Suara.com - Bagi banyak orang, Undang-Undang Kesehatan Jiwa ini mungkin tampak tidak bermakna apa-apa. Tapi bagi para ODMK (Orang Dengan Masalah Kejiwaan) dan ODGJ (Orang Dengan Gangguan Jiwa) beserta keluarganya, Undang-Undang Kesehatan Jiwa adalah secercah harapan. Harapan bahwa mereka bisa mendapat akses medis untuk masalah kejiwaan yang mereka hadapi, serta harapan terbebas dari stigma yang selama ini lekat di masyarakat tentang orang dengan masalah kejiwaan.
Undang-Undang No. 18 tahun 2014 tentang Kesehatan Jiwa yang saat ini berlaku di Indonesia, diinisiasi oleh Nova Riyanti Yusuf, atau lebih sering disapa sebagai Noriyu, saat menjabat sebagai anggota DPR RI periode 2009- 2014.
Semuanya bermula ketika Noriyu menjalani residen sebagai spesialis kesehatan jiwa.
"Saya suka sedih menghadapi keluarga-keluarga pasien. Waktu itu belum ada BPJS. Dan sering keluarga pasien bilang, 'Dok, saya nggak ada uang, saya kasih cincin saja ya, ke dokter.' Lalu saya jawab, 'Bu, pertama, Ibu harusnya bayarnya ke kasir, bukan ke saya. Dan yang kedua, lagian Ibu kan belum tahu bayarnya berapa, siapa tahu nggak semahal cincin itu.' Dan masalah seperti ini terus terjadi dalam ragam kisah yang bermacam-macam," cerita Noriyu kepada Suara.com saat ditemui di ruang kerjanya di Gedung Nusantara I, kompleks DPR RI, Jakarta.
Baca Juga: WHO Angkat Ibunda Lady Gaga Jadi Duta Kehormatan Kesehatan Jiwa
"Saya berpikir, andai ada sistem yang mempermudah itu semua. Dan pada akhirnya, saya bukannya ingin mengembangkan diri di subspesialisasi apa, tapi malah ingin menjadi law maker, pembuat kebijakan," aku Noriyu yang saat ini merupakan anggota DPR RI Pergantian Antar Waktu (PAW).
Awal masuk DPR tahun 2009, Noriyu sebagai anak baru, sama sekali tidak tahu jalur apa yang bisa ia gunakan untuk mengajukan rancangan undang-undang kesehatan jiwa yang diimpikannya.
Seperti ada 'tangan' yang mengatur, 1 Oktober 2009 Noriyu dilantik sebagai anggota DPR RI, akhir November ada rapat di komisi yang bisa didatanginya karena kebetulan saat itu ia sedang tidak ada tugas kemana-mana.

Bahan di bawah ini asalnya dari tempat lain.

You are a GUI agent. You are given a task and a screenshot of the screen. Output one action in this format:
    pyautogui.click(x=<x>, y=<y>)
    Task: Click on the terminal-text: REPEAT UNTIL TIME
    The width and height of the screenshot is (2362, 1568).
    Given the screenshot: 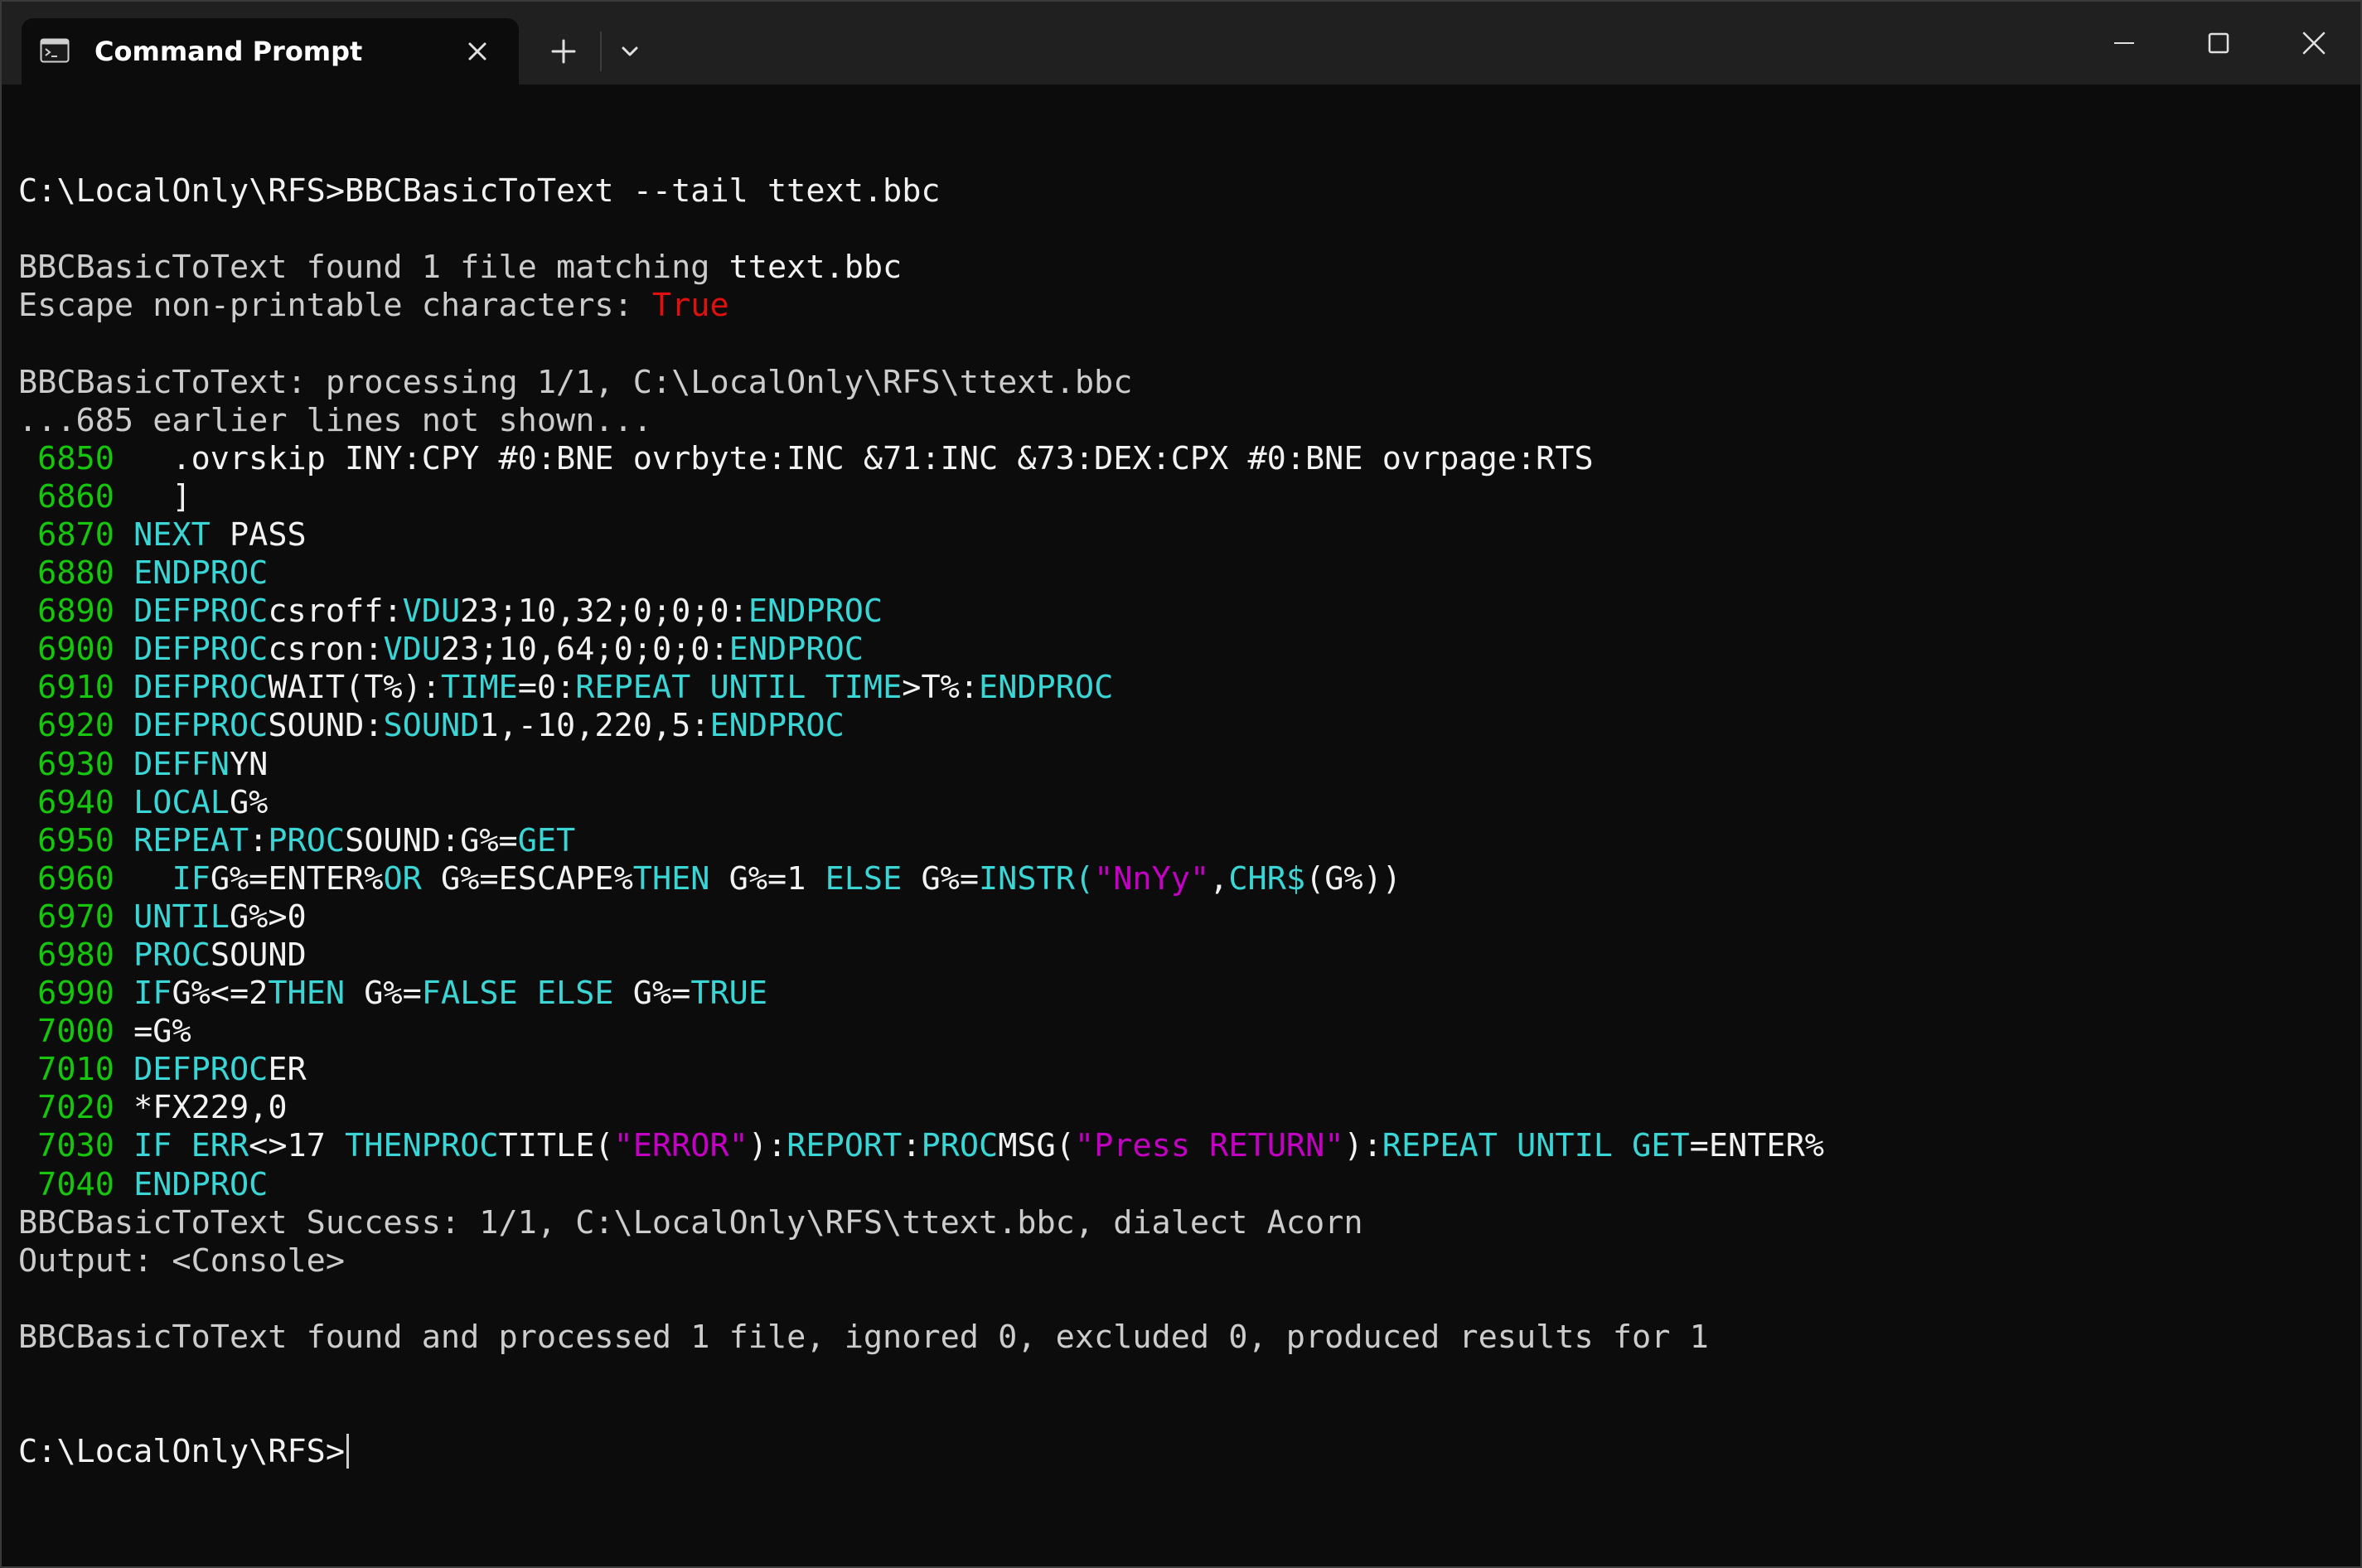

"Ternyata, rapat itulah yang menentukan rancangan undang-undang kesehatan jiwa masuk ke Prolegnas, yaitu Program Legislasi Nasional yang disusun DPR setiap 5 tahun atau 1 periode," kata Noriyu.
"Bayangkan kalau saya tidak datang ke rapat itu. Untung saya saat itu pas lagi ada di Jakarta, dan untung saya nekat angkat bicara. Bayangkan saja, yang memimpin sidang waktu itu senior, yang sudah jadi anggota DPR tiga periode. Saya bilang, saya mau satu dimasukin, kesehatan jiwa. Bengong semua. Apaan tuh? Apa bedanya sama psikologi? Saya harus menjelaskan, bahwa ini kesehatan jiwa, yang memayungi psikiater dan psikolog. Saya bertahan menjelaskan dan menjawan setiap pertanyaan orang-orang. Sampai akhirnya, keluar kata 'Oke'. Ada juga yang masih pesimis, tapi saya bilang, 'Dibahas di tahun terakhir 2014 juga tidak apa-apa, di akhir masa jabatan, yang penting masuk dulu.' Dan akhirnya, RUU kesehatan jiwa pun masuk Prolegnas 2010-2014. Lega, satu langkah selesai," kisah Noriyu.
Baca Juga: Bisa Ganggu Kesehatan Jiwa, Tombol Snooze Alarm Bakal Dihapus Apple?
Perjalanan masih panjang. Untuk menjadi UU, harus dibuat prioritas setiap tahun. Noriyu harus mengumpulkan naskah akademik sebagai syarat untuk menaikkan kasta RUU kesehatan jiwa menjadi prioritas. "kalau tidak jadi prioritas, nggak akan dibahas," kata Noriyu.